ENTRIES SHOWN.
★ ★ ★ ★ ★ ★ ★
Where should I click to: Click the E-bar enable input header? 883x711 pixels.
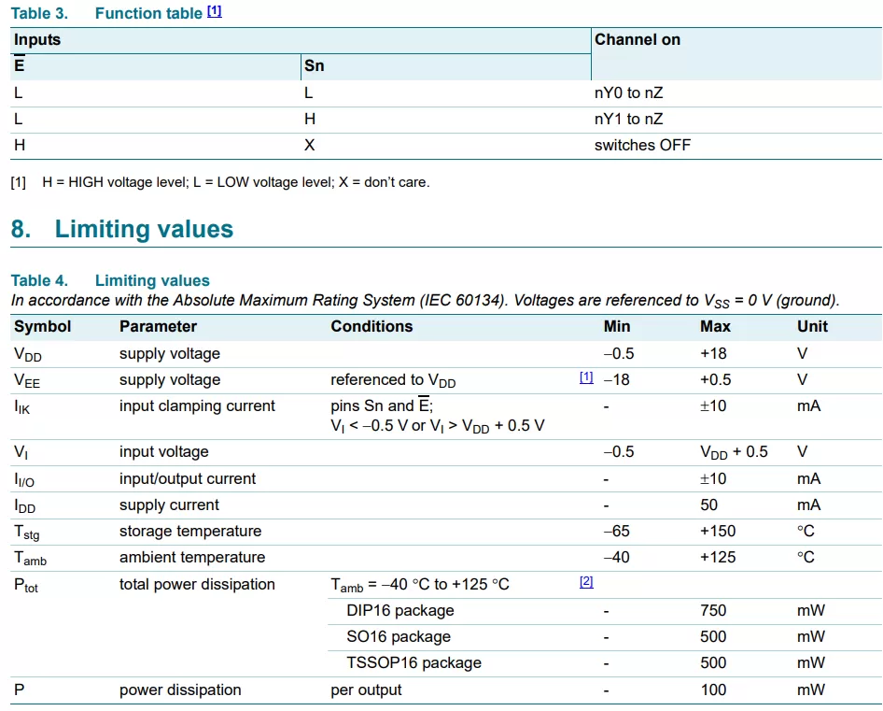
★ ★ ★ ★ ★ ★ ★
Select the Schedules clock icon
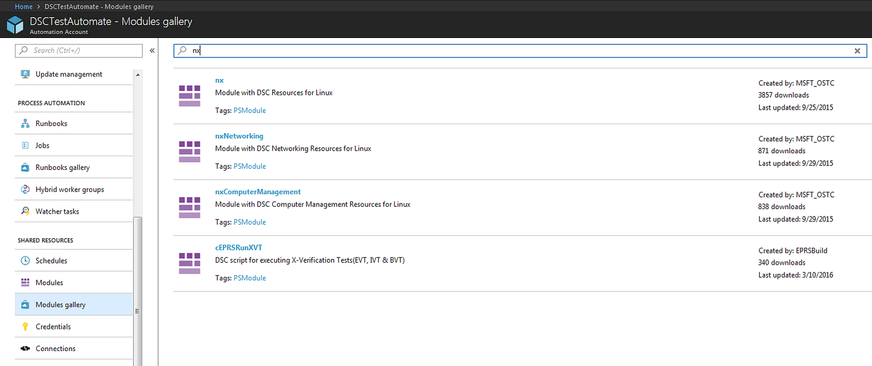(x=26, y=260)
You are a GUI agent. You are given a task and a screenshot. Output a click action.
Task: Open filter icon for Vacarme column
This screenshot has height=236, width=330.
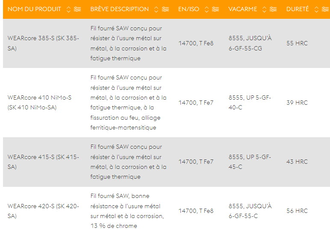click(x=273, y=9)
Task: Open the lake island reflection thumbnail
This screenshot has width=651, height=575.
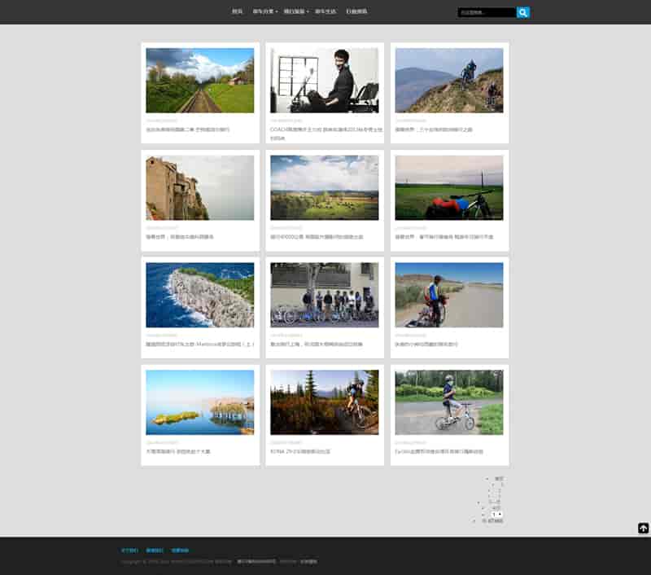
★ ★ ★ ★ ★ ★ ★
ACTIVITY.
Using the records above, return word for word the lines that begin at the one containing "This screenshot has height=236, width=330." and end at the one containing "This screenshot has width=651, height=575.", both of them included and no pictures.

RESPONSE TO THE EXERCISE.
This screenshot has height=236, width=330.
click(x=273, y=9)
Task: Open the lake island reflection thumbnail
This screenshot has width=651, height=575.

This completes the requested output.